My BNL filled weekend has left me in a dizzy whirly-woozy wonderland of happiness, but this afternoon I am slowly recognizing that my to do list is about as long as I am fat around. And that's pretty big. Being so singularly focused and obsessed for the last week, I'm amazed my children have been fed, much less have clean clothing and completed homework. I do not know when those things took place because I was so enthralled with the dates on the calendar and the events tied therewith.
My to do list is frightening.
We have done no Christmas Shopping yet. I have ideas, I just need to make time. In years passed, we would open up a bottle of wine and just dig into eToys or some nerdy Yuppie smart kid toy webpage and shop with reckless abandon! This year -- I'm thinking "What can I run into Target or CVS and just grab and they'd be happy with."
I'm a shitty mom, aren't I?
But yeah, you're right! I've preached here before that it isn't about the gifts, so my sloth ties into my somewhat self-righteous "Keep Jesus as the reason for the season" philosophy. They'll be lucky if they get a bottle of mouthwash and some hair scrunchies. Geoff better be thankful for those hair scrunchies.
I'm totally off the hook.
Jessica informed me that tomorrow night she has a choir concert. Nice of her to tell me tonight instead of tomorrow. If she had waited until tomorrow she would prove for certain that she is indeed my child. But she told me 26 hours in advance, so ... she's no procrastinator! No indeed! Now I need to find her a white blouse and black pants.

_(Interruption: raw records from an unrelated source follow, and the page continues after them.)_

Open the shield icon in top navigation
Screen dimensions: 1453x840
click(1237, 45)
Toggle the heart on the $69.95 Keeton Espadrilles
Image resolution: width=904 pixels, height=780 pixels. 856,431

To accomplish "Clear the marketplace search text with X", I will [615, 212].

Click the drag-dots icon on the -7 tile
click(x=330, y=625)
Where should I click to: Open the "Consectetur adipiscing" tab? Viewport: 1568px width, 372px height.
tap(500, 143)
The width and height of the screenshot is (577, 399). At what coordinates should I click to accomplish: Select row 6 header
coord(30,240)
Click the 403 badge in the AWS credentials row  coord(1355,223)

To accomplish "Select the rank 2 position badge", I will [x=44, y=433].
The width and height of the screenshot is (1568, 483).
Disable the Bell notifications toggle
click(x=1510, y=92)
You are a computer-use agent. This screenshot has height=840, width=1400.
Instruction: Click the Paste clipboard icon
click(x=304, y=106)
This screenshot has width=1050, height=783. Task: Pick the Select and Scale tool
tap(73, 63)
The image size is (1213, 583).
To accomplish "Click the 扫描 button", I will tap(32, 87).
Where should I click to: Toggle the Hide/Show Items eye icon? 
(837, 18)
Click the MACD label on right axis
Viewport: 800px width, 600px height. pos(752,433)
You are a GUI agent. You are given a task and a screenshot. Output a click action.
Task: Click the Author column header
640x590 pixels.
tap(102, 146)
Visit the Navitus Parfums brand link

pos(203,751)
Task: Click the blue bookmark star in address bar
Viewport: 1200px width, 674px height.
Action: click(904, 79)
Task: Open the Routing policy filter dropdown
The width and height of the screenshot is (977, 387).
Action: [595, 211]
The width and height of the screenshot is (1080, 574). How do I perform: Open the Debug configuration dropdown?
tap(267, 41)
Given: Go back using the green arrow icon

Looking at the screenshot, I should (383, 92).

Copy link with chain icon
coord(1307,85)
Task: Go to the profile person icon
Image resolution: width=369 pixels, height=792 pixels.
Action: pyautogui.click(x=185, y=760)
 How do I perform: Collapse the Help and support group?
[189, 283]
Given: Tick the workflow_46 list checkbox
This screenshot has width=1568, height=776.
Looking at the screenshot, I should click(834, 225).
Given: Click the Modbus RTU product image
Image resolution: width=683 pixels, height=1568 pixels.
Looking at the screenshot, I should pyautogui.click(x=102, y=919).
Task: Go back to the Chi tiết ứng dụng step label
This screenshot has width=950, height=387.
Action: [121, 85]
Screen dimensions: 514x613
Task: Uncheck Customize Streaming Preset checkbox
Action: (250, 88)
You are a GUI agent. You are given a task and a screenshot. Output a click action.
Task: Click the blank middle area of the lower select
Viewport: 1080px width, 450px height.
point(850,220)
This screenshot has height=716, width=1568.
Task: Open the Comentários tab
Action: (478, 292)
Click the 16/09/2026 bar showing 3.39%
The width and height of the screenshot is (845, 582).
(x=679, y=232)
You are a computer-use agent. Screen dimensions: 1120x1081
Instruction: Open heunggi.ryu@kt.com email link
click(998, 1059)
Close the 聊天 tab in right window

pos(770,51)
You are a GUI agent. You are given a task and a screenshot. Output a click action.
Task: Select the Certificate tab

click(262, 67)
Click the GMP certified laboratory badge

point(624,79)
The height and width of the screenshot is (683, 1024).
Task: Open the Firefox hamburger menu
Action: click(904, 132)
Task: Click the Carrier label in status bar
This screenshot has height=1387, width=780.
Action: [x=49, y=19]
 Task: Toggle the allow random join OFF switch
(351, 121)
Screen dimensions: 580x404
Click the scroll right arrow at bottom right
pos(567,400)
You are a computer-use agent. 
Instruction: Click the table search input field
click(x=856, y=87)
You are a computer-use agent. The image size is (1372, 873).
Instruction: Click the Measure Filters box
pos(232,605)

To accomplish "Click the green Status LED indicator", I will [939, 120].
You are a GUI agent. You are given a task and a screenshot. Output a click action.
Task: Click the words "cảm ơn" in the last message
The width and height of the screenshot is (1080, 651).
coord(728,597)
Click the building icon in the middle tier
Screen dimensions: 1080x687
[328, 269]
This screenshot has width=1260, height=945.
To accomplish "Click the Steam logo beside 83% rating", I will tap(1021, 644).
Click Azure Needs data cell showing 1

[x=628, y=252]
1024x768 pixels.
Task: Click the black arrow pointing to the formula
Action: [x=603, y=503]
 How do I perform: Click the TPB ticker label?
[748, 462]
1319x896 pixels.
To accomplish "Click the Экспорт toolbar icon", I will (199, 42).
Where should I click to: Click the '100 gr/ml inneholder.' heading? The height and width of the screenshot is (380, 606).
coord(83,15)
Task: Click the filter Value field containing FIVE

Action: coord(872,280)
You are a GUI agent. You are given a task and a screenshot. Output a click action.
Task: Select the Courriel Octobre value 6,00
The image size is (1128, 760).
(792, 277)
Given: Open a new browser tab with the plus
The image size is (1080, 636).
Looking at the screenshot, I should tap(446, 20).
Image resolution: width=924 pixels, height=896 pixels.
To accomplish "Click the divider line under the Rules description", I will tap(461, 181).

Which leads me to our laundry situation. 50/50. Half washed and unfolded. Half dirty and piled up in many rooms of the house. To find said black pants and white top I have to filter through BOTH levels of laundry... the clean and unclean. While filtering through the clean you would maybe think I'd fold and put away, but that might take time away from filtering through the unwashed! So I can't do that.
Of course, I will do this tomorrow morning before leaving for work, and it will make me late. I'm like that, you know.
I need to figure out what I am supposed to wear to the company holiday party on Friday. I have ideas, but the one blouse I was going to wear may need to be dry-cleaned and there is no way that can happen in 24 hours. I may end up shopping. Hell, I need to go shopping anyhow because I don't yet have a gift for the Yankee swap. And for the first time in a long time I have nothing to "regift" here at the house unless I pull an old Barbie doll from when Jessica was 9 out of the closet (totally still unopened, WNBA Barbie. Kick ass!)
The school actually sent a note home reminding me that it was winter and Geoff was "underprepared" for outdoor play. I had been sending him to school in four layers... topped off with a fleece which he'd outgrown last spring. Last night when it was 30 degrees I finally took Geoff shopping for a new coat. I loathe winter and loathe shopping this time of year. When it comes to Geoff I had more things on my mind like his one day bus suspension, the parent-teacher conferences, the play ground basketball incident, Cub Scouts, popcorn (which I need to go pick up -- again... total procrastinator!) and all of the academic concerns I have for him. Buying a coat? Please. So bottom of the list.
I am ahead by a full week in scheduling at work, which is the only place where I am staying ahead of the game. That and my mortgage payment isn't due until February because I am still a full month ahead on that. Otherwise, I've got a large toasted procrastination sandwich sitting on my plate and I'm enjoying every bite.
Why I procrastinate and am never prepared or ahead of the game is beyond me. I know there are things that need to be done and know the deadlines. I know people who are fully done with all their holiday everything and they are sitting back and enjoying "The Year Without A Santa Claus" and the TBS or TNT marathons of "A Christmas Story." Me? I'll be shopping and wrapping the night before. I always do. Doug will be asleep on the couch, the kids will be in bed, and I will have a giant rum and coke and will be wrapping presents at 1am.
My only hope is that Geoff doesn't lose a tooth that week, because you had better believe there is no way I will remember to play tooth fairy for him. I will totally drop the ball on that one. Sheeesh.
Anyway -- it's almost 11pm and I really am tired. I am still thinking of the BNL concert and how much fun it was. I wish I was seeing them again but have to live vicariously through my girl Annie who will be going to see them on the 13th in LA. It's her first time, and I hope to hell she loves them a fraction of the amount I love them.
And I guess that is it. Now. ... ... let's not put off going to sleep any longer. It is time to embrace this reality, and do that I must. After I blow up a few aliens in Ratchet Deadlocked. Mwah ha ha ha.